Phyllis Dorothy James more commonly known as P. D. James is an author of crime and detective novels. She was born on 3rd August 1920 in Oxford, England and attended the ‘British School in Ludlow’ and then the ‘Cambridge High School’ for girls. Due to retrained financial conditions James had to leave school to work. She got a job in a tax office where she worked for 3 years and then as an assistant stage manager in a theater. She got married to Ernest Connor Bantry White, an army doctor, in 1941 and had two children. James life did not become any easier after her marriage. Her husband returned from World War I seriously ill and it was up to James to provide for her family till 1964 when White died with severe sickness. She decided to study hospital management and then worked at a hospital in England from 1949 to 1968. She worked as a government servant till 1979. She was also a member of the ‘Anglican’ and a ‘Lay Patron’ of the ‘Prayer Book Society’.

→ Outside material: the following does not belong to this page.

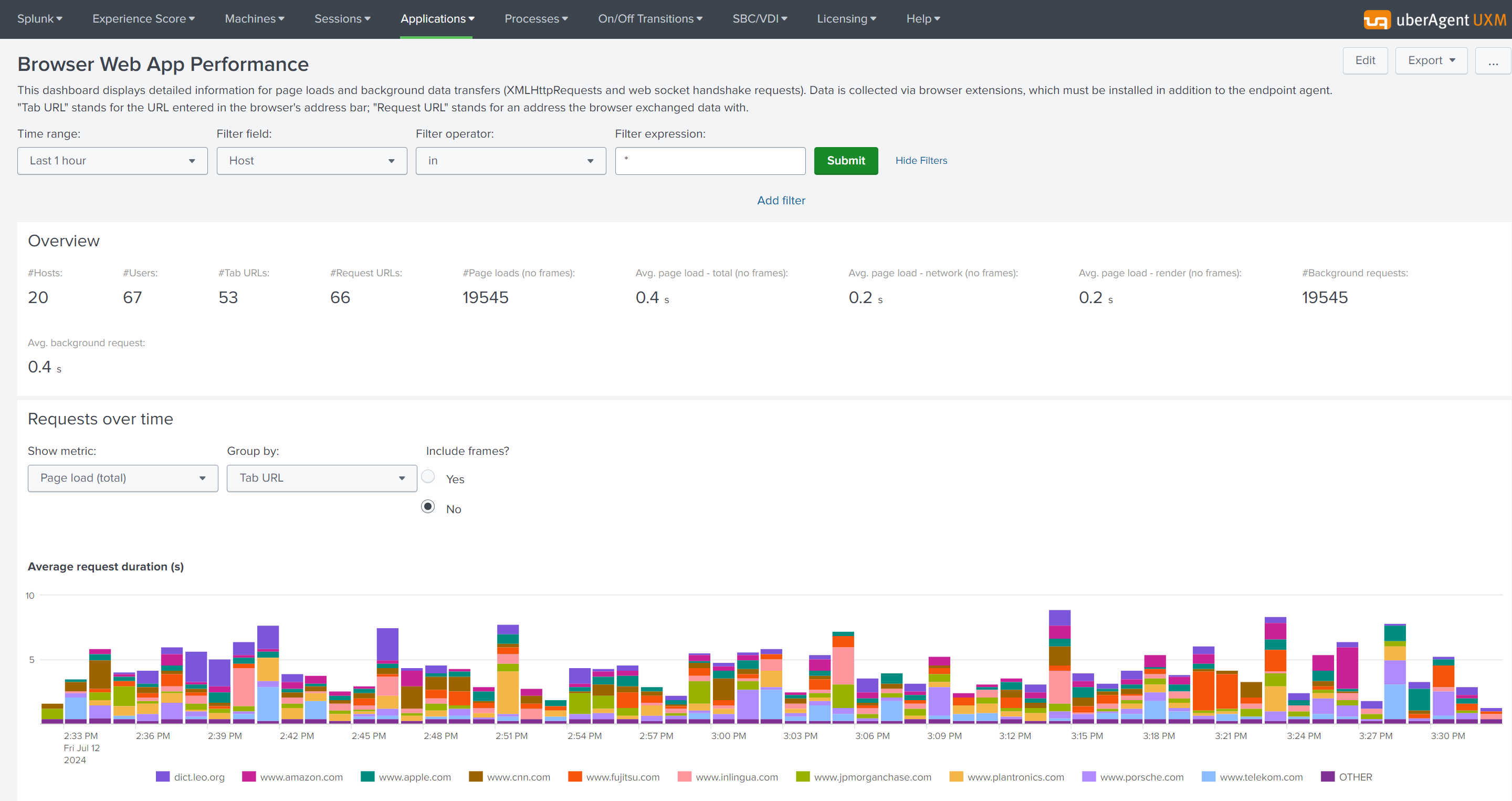Open the Time range dropdown
This screenshot has width=1512, height=801.
(x=112, y=161)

It was during the time she worked for the hospital board that she started writing. Her first work was ‘Cover Her Face’ that was published in 1962. The novel was about an investigator named Adam Dalgliesh of New Scotland Yard which is the headquarters of the British capital police service. Her novels were based on the UK bureaucracy focusing on the criminal justice system and the health service departments. Other novels by P. D. James include ‘A Mind to Murder’ (1963), ‘Shroud for a Nightingale’ (1971), ‘Death of an Expert Witness’ (1977), ‘Devices and Desires’ (1989), ‘A certain Justice’ (1997), ‘Death in Holy Order’ (2001), ‘ The Lighthouse’ (2005) and ‘The Private Patient’ (2008). All of these novels were her ‘Adam Dalgliesh’ mysteries with ‘The Private Patient’ being the last of the novels.
She became a full time author in 1979 after her retirement from the government service in the Crime Department. James worked to create a high quality of the plot, the setting of the story and her characters were very consistent in nature. Her experience with the health services and the crime department reflected in her novels where she gave highly accurate accounts of both the scenarios. She experimented with all forms of mystery. Her first novel ‘Cover Her Face’ was set in a British country house and was a classic lock room puzzle whereas her novel ‘Innocent Blood’ (1980) was a story about finding the birthmother of an adopted child. The complexity, depth and diversity of her stories are simply brilliant.
She has been honored with many awards including the ‘Crime Writers’ Association’s gold and silver daggers and the reputable ‘Order of the British Empire’ (OBE) in 1983. She was made the Baroness on the Queen’s ‘New Year’s Honors List’ and the ‘Baroness James of Holland Park’ in 1991. James was also the ‘Commander of the British Empire’. Many of her books were made into TV adaptations and her novel ‘The Children of Men’ was adapted into a feature film in 2006.